On trade issues during the earning call, CEO John Ferriola took a strong stance as usual stating that imports still remain our number one threat.

“When we fight, we use both fists, okay. So those are the two-prong approach and we’re going to use both of those prongs to achieve a level playing field, so that our teammates can be successful which we know they will be on a level playing field.

“I have mentioned on the last couple of calls that, I felt that we’re gaining traction in Washington on both of those fronts. I still do. We are getting a much better reception, people are beginning to understand – I believe people are beginning to understand the impact of these illegally traded products on our industry, and on our teammates, and steel work is in general. It’s about focusing and pursuing trade cases when that’s appropriate, and moving forward on the legislative front at the same time. We see great opportunity frankly on the legislative front, particularly with the TPA discussions that are going on today. We are pushing very, very hard and getting good reception on both sides of the IL to the concept that if TPA is going to be approved, it must be approved with strong trade language to protect our industries and give us the ability to better and more effectively and more proactively by illegally traded products.

“Let me be clear,” he added, we will continue to assess the market and we will implement a trade case at the appropriate time.”

Ferriola sees the scrap market as flatline on prices for the rest of the year. “Right now, iron ore pricing – it fluctuates a little bit, but it’s been relatively stable also. If there’s a dramatic change in iron ore pricing, it might have the reflection and scrap pricing, but we just – we don’t see that at this time.”

Some scrap collection processing facilities will not make it through these challenging times, said Ferriola, and Nucor will “keep an eye out for assets that become available.” He added, “When they make sense, they fit into our strategic plan for our raw materials, if the locations are right, if pricing is right. I’ll tell you what, we won’t be shy, we’ll be at the table.”

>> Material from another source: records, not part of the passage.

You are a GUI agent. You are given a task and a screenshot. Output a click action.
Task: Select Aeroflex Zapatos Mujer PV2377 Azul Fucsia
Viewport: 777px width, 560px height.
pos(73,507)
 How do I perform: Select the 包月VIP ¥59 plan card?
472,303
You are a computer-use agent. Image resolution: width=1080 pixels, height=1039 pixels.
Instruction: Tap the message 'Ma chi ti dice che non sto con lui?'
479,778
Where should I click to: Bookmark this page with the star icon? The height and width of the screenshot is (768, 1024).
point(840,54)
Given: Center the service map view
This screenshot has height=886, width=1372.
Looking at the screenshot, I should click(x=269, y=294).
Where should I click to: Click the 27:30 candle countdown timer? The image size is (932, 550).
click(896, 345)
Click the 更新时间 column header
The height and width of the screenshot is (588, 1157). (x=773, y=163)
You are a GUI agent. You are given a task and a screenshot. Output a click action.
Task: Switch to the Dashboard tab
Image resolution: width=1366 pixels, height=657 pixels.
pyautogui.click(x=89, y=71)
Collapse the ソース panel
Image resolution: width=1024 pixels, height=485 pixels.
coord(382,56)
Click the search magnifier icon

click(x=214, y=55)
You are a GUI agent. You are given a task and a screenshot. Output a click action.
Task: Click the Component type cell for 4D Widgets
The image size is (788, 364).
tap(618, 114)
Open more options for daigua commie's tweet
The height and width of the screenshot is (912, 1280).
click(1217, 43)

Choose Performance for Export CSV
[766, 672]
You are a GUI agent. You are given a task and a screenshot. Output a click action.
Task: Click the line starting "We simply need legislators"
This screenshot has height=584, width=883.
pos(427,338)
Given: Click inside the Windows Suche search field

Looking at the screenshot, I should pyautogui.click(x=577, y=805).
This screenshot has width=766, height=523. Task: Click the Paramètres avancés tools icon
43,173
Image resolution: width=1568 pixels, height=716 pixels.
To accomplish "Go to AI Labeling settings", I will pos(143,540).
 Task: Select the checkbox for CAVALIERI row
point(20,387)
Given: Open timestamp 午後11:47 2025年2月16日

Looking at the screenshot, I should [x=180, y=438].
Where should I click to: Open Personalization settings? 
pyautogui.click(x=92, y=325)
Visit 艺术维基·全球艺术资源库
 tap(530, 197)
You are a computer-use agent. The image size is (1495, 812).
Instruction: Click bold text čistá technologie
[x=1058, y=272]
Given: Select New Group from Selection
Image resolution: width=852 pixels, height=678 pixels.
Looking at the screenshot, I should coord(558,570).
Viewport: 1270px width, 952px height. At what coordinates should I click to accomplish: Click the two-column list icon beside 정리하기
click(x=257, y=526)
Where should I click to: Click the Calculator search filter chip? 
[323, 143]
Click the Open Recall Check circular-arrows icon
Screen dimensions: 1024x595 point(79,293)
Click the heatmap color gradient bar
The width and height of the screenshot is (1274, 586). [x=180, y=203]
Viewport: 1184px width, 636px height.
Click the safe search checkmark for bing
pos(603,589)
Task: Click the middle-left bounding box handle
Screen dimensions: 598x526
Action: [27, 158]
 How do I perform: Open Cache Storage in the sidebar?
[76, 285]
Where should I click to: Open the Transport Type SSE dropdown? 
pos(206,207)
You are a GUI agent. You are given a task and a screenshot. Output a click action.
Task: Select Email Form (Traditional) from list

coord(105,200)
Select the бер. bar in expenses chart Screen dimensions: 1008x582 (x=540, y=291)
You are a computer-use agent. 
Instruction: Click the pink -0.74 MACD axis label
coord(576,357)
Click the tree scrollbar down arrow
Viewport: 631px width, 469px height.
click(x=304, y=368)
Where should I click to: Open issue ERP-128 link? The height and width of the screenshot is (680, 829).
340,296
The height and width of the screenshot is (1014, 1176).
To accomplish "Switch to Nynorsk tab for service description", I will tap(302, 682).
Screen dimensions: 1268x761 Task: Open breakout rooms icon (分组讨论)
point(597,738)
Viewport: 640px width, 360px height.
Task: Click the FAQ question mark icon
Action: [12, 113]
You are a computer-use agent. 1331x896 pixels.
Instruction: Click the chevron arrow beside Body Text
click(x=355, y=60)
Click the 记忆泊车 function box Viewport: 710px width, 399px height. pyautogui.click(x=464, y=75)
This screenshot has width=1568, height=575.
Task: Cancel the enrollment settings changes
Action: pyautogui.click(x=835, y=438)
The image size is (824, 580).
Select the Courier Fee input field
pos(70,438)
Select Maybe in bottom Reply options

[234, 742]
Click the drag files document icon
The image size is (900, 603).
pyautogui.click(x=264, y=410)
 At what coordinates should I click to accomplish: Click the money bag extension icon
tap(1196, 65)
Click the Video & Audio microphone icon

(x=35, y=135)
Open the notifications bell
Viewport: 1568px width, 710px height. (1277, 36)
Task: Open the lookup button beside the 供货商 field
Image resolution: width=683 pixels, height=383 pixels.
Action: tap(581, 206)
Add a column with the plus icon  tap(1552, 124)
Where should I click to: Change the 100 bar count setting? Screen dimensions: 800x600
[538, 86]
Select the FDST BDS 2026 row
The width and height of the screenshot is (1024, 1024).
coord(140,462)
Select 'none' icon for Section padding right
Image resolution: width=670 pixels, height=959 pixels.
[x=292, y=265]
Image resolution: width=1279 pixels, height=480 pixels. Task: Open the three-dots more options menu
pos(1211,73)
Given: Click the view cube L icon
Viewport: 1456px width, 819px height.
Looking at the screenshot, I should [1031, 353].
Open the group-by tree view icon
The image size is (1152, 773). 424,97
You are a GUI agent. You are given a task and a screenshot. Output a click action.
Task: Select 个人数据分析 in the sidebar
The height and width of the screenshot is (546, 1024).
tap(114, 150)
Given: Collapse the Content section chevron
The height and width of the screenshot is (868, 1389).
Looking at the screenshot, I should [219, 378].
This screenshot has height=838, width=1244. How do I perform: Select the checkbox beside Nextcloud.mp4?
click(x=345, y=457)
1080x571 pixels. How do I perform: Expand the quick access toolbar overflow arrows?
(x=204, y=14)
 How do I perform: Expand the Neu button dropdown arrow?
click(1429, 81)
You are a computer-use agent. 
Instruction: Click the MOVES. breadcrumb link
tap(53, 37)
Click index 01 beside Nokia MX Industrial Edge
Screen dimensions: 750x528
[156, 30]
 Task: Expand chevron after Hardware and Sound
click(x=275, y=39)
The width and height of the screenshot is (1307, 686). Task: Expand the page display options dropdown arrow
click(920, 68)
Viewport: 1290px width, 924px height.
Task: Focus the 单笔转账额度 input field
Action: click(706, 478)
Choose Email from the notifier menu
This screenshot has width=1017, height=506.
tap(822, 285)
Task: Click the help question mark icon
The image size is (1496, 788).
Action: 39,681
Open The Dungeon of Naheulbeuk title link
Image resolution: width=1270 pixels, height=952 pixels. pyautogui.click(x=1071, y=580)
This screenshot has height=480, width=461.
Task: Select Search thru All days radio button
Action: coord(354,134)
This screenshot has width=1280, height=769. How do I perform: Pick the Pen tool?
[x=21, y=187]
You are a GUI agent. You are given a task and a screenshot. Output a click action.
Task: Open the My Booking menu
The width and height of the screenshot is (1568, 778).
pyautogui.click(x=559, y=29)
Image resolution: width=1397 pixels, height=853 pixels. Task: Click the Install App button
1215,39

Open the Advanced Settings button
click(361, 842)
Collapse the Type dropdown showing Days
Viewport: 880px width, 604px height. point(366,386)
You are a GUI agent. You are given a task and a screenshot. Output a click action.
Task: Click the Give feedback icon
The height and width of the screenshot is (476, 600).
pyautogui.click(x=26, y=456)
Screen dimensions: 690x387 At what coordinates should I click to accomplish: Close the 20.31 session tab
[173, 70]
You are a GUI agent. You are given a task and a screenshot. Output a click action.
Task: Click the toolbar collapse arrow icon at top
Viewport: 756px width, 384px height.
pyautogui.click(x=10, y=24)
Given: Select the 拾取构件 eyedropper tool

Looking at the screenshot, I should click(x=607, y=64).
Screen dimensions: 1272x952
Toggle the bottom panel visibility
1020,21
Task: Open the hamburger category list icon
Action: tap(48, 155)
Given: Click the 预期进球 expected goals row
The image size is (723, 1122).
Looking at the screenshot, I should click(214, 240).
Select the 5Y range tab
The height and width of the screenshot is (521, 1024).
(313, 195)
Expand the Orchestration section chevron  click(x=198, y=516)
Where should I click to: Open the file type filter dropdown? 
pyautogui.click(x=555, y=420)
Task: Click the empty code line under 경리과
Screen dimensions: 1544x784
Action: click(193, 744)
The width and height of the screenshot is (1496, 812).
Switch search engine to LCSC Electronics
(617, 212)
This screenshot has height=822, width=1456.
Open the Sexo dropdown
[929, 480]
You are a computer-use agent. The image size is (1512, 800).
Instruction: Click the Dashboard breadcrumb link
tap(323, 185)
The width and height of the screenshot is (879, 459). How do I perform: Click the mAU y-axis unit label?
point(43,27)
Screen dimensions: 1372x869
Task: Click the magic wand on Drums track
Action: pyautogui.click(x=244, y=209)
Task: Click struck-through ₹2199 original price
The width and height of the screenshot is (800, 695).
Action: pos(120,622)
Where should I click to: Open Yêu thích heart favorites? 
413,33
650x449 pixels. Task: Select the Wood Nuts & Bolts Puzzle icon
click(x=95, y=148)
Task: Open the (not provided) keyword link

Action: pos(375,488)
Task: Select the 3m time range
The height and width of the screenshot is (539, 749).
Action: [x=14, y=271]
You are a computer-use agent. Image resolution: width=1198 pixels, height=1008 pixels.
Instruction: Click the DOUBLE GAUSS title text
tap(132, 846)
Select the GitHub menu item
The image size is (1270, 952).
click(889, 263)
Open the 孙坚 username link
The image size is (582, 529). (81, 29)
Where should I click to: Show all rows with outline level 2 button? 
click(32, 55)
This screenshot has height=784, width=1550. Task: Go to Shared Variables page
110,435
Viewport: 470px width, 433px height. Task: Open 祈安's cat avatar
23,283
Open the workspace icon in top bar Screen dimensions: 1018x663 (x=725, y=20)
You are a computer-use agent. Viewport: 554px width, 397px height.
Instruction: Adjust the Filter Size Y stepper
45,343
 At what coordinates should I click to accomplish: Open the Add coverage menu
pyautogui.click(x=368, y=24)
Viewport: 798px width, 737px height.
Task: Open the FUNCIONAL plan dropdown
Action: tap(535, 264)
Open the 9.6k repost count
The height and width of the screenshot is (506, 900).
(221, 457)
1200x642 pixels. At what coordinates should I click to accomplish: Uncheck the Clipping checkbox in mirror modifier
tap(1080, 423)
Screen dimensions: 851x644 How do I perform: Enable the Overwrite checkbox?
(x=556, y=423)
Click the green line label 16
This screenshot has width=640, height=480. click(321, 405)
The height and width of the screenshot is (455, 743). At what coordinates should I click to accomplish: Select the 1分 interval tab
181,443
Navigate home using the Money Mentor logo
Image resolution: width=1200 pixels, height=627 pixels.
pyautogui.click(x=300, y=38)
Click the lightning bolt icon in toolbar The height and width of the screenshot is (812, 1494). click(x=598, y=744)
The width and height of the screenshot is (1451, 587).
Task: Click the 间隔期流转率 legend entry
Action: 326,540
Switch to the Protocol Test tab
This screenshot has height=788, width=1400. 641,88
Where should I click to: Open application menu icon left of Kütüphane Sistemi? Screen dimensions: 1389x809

Ferriola noted, “It’s not during the downturn where you see the greatest pressure on these smaller companies, but actually during the upturn, when they have to start replacing inventory. When you’re depleting inventory, you generate cash. When you have to replace inventory, you’re burning through cash. And sometimes, that can be more challenging.”

When questioned about the profitability of the DRI plant in Louisiana with pig iron at $250, Ferriola said Louisiana would be cash positive at those levels but considers $250 as unsustainable.

“However, beside all of that, we said from the beginning when we talk about the DRI project that over the course of the cycles, there’s going to be times when we get singles, times when we bunt, and sometimes when we get grand slams,” he said. When pig iron returns to normal levels, Nucor expects very good returns on its DRI investments.

The million dollar question was why hasn’t there been a price raise announcement? An analyst on the call alluded to a service center that said they would be receptive to a price increase (see SMU’s Reliance Steel article).

“If there is a service center than wants some tons from us guaranteed at a higher price, send them our way,” said Ferriola.

“We said couple of times during the course of the call, that this is probably a transitional quarter,” he continued. “So, we might see something this quarter, but I would ask you to remember that there’s still a tremendous amount of imports that are in the pipeline, that are along their way here to the United States. So, that continues to put pressure on pricing. As I said, we’ll listen, we are not opposed to selling steel at a higher price, we like to do that, but we also have to take care of our customers, maintain our market share, all of those factors that we spoke about, earlier in the call.”